Skip to content

A/B Testing

Compare two agent configurations on the same scenario set and identify the winner by LLM-judged scores.

from meshflow.eval.ab_test import ABTest, ABVariant

control = ABVariant("gpt-4o",     provider=prod_provider)
variant = ABVariant("claude-haiku", provider=new_provider)

ab = ABTest(control=control, variant=variant)
result = await ab.run(["What is HIPAA?", "Explain SOC 2 Type II."])

print(result.winner)   # "claude-haiku" | "gpt-4o" | "tie"
print(result.summary())

ABVariant

One side of an A/B test. Accepts either a MeshFlow Agent or a raw provider.

Field Type Description
name str Display name for reports
agent Any MeshFlow Agent instance (optional)
provider Any Raw LLM provider (optional; used when agent is None)
model str Model name forwarded to the provider (default claude-haiku-4-5)
system_prompt str System prompt injected for provider-direct calls
control = ABVariant(
    name="v1-sonnet",
    agent=production_agent,
)

variant = ABVariant(
    name="v2-haiku",
    provider=anthropic_provider,
    model="claude-haiku-4-5",
    system_prompt="You are a concise compliance assistant.",
)

ABTest

ab = ABTest(
    control=control,
    variant=variant,
    judge=None,    # auto-creates LLMJudge; uses EchoProvider when no API key
    rubric="Grade for accuracy and conciseness.",
)

run(scenarios, *, rubric="") -> ABTestResult

Run every scenario through both variants concurrently, grade both outputs with LLMJudge, and return aggregate results.

scenarios = [
    "What is the HIPAA minimum necessary standard?",
    "Explain SOC 2 Type II in plain English.",
    "List the five GDPR data subject rights.",
]

result = await ab.run(scenarios, rubric="Grade for regulatory accuracy.")

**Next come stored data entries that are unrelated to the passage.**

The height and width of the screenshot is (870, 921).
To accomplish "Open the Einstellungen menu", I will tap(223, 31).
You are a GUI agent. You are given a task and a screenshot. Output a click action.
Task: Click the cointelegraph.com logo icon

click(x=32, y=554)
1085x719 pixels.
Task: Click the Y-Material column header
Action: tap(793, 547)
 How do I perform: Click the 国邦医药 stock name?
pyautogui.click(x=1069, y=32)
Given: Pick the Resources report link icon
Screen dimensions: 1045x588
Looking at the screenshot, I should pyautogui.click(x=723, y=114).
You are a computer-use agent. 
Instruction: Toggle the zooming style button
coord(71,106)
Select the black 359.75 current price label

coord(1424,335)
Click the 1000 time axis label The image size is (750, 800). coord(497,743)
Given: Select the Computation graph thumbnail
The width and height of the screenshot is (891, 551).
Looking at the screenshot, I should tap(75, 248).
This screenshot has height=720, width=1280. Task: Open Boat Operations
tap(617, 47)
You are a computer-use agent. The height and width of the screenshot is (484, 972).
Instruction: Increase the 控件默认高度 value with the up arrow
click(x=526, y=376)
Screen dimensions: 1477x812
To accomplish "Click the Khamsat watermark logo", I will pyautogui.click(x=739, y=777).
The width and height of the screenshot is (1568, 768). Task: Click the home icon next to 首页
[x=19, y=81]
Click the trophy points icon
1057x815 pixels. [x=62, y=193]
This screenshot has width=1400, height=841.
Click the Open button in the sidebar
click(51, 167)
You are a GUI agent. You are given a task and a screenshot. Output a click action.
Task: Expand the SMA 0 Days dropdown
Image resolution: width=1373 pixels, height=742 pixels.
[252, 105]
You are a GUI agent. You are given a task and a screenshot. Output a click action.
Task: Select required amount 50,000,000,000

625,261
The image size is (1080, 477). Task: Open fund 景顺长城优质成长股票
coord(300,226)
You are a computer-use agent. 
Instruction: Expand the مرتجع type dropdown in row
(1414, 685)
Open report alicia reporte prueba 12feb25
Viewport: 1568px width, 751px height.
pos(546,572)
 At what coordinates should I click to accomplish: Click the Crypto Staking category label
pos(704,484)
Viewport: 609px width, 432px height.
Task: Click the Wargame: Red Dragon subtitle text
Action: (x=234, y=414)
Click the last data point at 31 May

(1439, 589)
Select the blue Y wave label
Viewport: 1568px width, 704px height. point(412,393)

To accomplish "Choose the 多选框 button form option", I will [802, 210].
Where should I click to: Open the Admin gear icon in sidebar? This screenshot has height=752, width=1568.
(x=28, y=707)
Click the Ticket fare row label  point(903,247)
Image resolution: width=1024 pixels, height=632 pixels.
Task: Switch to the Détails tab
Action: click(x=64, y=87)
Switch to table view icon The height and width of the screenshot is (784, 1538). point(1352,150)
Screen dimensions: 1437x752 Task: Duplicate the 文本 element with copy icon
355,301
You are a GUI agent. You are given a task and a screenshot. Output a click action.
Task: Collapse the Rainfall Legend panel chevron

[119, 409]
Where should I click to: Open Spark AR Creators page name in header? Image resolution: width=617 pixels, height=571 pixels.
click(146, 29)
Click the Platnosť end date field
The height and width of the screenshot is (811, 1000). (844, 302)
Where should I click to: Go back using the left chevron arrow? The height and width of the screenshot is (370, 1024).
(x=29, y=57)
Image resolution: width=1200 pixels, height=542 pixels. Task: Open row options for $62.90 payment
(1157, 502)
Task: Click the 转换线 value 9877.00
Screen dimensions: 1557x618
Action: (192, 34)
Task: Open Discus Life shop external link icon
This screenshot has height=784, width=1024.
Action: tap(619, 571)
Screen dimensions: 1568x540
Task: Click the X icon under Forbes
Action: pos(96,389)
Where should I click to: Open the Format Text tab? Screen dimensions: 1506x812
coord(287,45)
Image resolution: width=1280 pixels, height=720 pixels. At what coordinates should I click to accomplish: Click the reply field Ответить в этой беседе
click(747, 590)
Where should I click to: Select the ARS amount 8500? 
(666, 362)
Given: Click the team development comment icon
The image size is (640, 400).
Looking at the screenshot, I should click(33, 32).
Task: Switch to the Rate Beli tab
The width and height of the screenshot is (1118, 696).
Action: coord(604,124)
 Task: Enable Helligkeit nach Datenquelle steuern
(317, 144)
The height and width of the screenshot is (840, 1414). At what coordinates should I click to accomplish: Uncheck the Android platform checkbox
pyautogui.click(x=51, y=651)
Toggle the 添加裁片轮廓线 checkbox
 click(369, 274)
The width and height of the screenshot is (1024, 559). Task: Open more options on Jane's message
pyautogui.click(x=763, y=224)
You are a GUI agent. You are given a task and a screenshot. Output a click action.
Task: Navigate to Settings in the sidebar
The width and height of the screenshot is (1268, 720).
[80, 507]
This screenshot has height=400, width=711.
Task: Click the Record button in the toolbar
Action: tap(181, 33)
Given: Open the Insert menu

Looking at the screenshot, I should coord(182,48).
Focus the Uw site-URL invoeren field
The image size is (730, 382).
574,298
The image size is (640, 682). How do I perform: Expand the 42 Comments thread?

Both variants receive the same scenario text. The control and variant outputs are graded concurrently, so the total wall time scales with the number of scenarios rather than doubling.

ABTestResult

result.control_name      # "gpt-4o"
result.variant_name      # "claude-haiku"
result.control_avg       # float — mean judge score for control (0–1)
result.variant_avg       # float — mean judge score for variant
result.delta             # float — variant_avg − control_avg
result.winner            # "control" | "variant" | "tie" (|delta| < 0.02 = tie)
result.effect_size       # float — Cohen's d approximation over per-scenario deltas
result.control_win_rate  # float — fraction of scenarios where control scored higher
result.variant_win_rate  # float — fraction of scenarios where variant scored higher
result.turn_results      # list[ABTurnResult]
result.total_duration_ms # float
result.summary()         # one-line human-readable summary
result.to_dict()         # serialisable dict

winner Logic

Condition winner
abs(delta) < 0.02 "tie"
delta > 0 variant_name
delta < 0 control_name

effect_size

Cohen's d computed over per-scenario deltas. Values above 0.5 indicate a practically meaningful difference.

ABTurnResult

Per-scenario scores stored in ABTestResult.turn_results.

Field Type Description
scenario str The scenario text (first 200 chars)
control_output str Control variant's response
variant_output str Variant's response
control_score float Control judge score
variant_score float Variant judge score
control_reasoning str Judge's reasoning for control
variant_reasoning str Judge's reasoning for variant
delta float variant_score − control_score

Full Example

import asyncio
from meshflow.eval.ab_test import ABTest, ABVariant
from meshflow.agents.providers import AnthropicProvider

async def main():
    control = ABVariant(
        name="sonnet-prod",
        provider=AnthropicProvider(),
        model="claude-sonnet-4-6",
        system_prompt="You are a compliance analyst. Be thorough.",
    )
    variant = ABVariant(
        name="haiku-fast",
        provider=AnthropicProvider(),
        model="claude-haiku-4-5",
        system_prompt="You are a compliance analyst. Be concise.",
    )

    ab = ABTest(control=control, variant=variant)
    result = await ab.run(
        scenarios=[
            "Explain HIPAA's minimum necessary standard.",
            "What are GDPR's data subject rights?",
            "Summarise SOC 2 Type II requirements.",
        ],
        rubric="Grade for regulatory accuracy and clarity.",
    )

    print(result.summary())
    # [HAIKU-FAST WINS] sonnet-prod=0.841 vs haiku-fast=0.879
    # (Δ=+0.038, effect=1.12) over 3 scenarios

    for t in result.turn_results:
        print(f"  Δ={t.delta:+.3f}  {t.scenario[:60]}")

asyncio.run(main())

Statistical Interpretation

effect_size Interpretation
< 0.2 Negligible difference
0.2–0.5 Small effect
0.5–0.8 Medium effect
> 0.8 Large effect; consider shipping the winner